## What this task involves
Report each line of the records where "agosto" occurs.

## Data shown
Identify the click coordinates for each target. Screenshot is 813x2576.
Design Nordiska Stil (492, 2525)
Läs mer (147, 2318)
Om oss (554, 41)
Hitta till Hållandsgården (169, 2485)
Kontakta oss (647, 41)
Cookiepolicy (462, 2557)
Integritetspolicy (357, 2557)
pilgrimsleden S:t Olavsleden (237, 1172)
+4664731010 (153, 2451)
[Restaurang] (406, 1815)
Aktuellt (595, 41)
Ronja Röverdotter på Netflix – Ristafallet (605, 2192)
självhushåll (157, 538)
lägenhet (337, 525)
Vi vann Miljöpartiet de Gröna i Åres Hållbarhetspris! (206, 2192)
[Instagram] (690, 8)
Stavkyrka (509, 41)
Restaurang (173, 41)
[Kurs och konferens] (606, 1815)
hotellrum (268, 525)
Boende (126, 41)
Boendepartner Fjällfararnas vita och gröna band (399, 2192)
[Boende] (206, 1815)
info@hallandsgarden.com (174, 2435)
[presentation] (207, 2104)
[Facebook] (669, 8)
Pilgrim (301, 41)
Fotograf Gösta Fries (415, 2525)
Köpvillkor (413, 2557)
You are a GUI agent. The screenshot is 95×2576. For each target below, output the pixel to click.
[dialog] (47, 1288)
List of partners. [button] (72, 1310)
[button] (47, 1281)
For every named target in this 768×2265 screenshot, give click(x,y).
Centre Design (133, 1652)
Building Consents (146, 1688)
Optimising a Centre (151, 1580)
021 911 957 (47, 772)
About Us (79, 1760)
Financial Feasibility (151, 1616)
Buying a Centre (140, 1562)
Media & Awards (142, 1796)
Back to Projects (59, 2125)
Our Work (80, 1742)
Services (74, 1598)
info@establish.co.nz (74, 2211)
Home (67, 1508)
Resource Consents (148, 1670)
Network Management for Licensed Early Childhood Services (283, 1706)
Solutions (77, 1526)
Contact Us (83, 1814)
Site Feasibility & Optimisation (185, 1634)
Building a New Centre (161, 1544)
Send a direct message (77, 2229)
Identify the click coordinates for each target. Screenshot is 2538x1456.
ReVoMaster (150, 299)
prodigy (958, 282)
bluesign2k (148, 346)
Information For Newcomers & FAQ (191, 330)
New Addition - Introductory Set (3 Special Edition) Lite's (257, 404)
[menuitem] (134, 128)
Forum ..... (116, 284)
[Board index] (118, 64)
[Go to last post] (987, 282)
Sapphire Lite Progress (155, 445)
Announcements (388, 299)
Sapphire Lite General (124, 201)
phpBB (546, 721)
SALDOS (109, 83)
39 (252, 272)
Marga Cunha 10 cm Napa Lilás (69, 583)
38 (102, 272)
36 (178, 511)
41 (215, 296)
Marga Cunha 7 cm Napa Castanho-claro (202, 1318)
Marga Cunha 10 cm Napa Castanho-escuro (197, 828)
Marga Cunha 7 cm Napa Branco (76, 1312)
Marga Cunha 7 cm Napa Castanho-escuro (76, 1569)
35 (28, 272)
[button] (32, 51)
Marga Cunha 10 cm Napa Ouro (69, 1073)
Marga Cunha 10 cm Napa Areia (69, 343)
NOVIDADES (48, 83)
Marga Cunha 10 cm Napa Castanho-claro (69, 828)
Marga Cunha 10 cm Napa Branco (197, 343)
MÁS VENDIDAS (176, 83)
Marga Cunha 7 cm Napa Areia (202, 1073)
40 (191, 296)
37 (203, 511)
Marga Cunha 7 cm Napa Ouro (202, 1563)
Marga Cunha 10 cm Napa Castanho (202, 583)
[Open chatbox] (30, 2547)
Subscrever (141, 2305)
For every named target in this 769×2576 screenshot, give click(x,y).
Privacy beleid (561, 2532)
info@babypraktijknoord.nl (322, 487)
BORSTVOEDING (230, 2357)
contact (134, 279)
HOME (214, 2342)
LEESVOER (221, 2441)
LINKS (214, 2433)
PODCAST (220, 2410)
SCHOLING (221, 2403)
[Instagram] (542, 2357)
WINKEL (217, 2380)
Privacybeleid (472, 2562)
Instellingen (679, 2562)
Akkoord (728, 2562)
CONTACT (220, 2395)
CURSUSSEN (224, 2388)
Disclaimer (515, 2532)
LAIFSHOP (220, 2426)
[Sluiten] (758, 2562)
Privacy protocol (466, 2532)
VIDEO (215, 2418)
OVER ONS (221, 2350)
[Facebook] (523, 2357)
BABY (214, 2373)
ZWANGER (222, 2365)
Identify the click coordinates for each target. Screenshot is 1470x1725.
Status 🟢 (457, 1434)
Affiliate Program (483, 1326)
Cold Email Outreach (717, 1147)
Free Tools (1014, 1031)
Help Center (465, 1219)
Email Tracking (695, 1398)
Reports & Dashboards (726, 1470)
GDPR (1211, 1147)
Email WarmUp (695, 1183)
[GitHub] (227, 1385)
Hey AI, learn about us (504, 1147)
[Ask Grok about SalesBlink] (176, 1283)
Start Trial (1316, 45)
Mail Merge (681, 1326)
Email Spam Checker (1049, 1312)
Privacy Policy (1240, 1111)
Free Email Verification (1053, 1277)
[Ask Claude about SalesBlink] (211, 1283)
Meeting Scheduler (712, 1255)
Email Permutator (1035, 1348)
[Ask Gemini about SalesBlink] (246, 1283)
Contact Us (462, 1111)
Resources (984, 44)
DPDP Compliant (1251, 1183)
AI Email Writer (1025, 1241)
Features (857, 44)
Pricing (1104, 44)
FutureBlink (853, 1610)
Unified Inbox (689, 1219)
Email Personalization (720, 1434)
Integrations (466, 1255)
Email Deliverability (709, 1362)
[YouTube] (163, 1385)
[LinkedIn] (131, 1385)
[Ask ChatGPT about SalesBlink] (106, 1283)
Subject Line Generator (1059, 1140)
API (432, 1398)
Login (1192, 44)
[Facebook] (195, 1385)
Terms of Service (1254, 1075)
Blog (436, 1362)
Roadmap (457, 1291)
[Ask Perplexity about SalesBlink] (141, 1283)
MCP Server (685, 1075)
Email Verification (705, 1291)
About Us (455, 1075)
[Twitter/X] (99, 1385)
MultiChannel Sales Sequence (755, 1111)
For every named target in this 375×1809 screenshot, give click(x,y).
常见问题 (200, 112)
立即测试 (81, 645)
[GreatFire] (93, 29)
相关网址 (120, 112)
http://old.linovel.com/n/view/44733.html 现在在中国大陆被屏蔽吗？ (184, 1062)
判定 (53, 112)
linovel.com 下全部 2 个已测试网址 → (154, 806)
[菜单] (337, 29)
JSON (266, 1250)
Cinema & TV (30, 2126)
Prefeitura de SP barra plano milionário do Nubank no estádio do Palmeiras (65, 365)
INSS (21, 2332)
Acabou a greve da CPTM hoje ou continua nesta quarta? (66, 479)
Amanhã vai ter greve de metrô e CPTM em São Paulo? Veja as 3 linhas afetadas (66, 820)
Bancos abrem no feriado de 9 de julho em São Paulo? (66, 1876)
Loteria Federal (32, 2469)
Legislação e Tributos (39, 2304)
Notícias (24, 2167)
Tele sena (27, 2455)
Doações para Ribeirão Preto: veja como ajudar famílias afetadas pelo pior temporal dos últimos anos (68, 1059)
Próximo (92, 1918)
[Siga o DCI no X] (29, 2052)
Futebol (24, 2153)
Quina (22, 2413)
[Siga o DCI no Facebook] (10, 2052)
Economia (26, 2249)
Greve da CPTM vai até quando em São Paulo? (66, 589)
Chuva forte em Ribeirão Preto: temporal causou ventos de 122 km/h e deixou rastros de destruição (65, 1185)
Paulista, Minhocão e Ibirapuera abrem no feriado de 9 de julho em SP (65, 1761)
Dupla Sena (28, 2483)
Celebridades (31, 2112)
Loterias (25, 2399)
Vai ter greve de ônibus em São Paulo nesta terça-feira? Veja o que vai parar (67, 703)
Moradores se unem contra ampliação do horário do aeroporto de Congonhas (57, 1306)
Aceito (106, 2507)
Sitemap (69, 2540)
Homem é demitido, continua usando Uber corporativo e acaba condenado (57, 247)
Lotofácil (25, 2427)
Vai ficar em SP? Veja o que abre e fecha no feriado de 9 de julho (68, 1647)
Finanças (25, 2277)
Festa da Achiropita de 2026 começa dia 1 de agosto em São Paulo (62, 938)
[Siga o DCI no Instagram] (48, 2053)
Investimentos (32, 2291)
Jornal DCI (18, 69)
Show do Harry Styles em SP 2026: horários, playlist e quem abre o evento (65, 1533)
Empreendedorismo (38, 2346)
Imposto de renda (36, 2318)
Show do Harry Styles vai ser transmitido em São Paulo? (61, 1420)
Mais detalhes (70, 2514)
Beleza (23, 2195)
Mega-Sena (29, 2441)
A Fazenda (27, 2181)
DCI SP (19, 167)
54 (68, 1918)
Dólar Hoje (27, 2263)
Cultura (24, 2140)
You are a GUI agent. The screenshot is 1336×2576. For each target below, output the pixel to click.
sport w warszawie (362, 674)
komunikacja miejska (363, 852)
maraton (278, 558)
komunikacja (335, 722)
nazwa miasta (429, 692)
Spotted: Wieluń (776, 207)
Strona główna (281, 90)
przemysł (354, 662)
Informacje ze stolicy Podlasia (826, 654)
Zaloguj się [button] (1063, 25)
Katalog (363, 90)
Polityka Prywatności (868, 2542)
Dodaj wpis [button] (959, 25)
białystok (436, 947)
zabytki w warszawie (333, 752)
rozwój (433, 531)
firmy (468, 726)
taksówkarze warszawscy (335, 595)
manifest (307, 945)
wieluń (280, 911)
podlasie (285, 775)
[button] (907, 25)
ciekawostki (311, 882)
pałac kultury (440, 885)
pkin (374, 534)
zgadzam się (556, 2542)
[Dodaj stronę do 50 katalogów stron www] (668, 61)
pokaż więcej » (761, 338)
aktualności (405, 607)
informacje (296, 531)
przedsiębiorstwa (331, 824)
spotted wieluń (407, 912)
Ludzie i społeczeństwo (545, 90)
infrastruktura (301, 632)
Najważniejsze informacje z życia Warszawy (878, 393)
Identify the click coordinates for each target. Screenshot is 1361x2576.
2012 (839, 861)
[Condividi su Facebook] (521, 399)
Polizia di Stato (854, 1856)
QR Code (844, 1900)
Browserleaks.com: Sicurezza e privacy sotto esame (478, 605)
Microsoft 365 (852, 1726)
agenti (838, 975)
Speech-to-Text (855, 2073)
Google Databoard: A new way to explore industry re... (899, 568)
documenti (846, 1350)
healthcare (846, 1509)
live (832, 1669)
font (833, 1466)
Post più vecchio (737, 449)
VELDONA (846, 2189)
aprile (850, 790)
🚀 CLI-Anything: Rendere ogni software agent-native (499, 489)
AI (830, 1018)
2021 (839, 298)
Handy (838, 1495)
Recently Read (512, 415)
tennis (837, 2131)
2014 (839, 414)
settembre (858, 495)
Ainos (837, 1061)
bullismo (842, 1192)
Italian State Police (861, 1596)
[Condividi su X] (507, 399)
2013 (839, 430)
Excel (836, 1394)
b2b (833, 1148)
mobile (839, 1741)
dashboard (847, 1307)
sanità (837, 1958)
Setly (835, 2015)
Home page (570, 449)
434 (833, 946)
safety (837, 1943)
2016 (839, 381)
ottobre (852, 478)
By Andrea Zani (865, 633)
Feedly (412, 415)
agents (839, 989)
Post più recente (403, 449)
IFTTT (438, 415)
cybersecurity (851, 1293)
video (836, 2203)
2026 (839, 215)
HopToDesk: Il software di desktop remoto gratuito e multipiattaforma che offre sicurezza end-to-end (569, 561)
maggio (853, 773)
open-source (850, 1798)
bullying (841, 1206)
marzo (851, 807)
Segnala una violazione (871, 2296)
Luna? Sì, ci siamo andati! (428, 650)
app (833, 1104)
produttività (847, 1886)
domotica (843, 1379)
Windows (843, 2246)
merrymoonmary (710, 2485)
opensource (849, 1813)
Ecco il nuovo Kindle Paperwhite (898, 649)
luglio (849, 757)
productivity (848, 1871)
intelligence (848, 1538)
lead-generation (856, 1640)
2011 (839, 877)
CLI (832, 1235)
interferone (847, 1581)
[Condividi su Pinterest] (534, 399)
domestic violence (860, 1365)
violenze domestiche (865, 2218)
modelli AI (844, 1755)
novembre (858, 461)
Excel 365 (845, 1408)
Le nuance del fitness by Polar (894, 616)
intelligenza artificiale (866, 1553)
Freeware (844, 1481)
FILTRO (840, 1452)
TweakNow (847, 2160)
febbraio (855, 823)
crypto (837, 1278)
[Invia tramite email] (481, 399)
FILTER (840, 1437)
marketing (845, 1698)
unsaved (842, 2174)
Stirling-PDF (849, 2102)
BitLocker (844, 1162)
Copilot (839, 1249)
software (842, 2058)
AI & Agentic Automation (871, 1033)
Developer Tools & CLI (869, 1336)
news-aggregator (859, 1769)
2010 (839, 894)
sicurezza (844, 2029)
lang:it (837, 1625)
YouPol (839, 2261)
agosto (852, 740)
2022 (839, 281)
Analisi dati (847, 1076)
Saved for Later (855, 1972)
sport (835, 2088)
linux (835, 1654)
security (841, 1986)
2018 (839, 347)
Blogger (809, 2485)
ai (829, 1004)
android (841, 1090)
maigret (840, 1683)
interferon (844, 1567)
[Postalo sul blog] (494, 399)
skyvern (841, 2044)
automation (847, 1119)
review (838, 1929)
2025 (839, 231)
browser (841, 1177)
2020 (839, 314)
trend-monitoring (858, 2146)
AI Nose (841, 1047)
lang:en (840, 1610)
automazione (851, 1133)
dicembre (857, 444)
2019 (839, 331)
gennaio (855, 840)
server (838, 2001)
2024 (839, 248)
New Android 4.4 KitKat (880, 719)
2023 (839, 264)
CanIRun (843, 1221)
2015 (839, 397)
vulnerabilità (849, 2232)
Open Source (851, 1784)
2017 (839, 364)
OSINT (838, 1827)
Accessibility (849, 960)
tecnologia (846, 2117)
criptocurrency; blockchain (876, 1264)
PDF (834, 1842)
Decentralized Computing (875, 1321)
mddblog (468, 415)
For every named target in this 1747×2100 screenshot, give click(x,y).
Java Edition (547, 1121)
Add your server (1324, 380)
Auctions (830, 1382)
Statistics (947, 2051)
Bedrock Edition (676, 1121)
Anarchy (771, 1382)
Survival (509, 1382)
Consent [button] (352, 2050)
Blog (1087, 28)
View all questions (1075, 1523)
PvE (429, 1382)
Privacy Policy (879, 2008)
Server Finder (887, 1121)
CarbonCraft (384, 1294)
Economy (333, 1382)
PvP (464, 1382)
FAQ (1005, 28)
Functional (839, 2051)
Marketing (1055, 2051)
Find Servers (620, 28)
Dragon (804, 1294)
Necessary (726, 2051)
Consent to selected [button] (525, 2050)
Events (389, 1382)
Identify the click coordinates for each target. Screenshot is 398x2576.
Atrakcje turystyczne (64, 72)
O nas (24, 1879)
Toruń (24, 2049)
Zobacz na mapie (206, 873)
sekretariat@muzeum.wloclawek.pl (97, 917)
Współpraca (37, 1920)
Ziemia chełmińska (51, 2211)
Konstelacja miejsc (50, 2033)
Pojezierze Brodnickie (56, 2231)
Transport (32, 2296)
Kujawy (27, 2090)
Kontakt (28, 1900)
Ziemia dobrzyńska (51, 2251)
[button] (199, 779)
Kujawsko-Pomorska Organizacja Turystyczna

## Result of the exercise
Festa da Achiropita de 2026 começa dia 1 de agosto em São Paulo (62, 938)
agosto (852, 740)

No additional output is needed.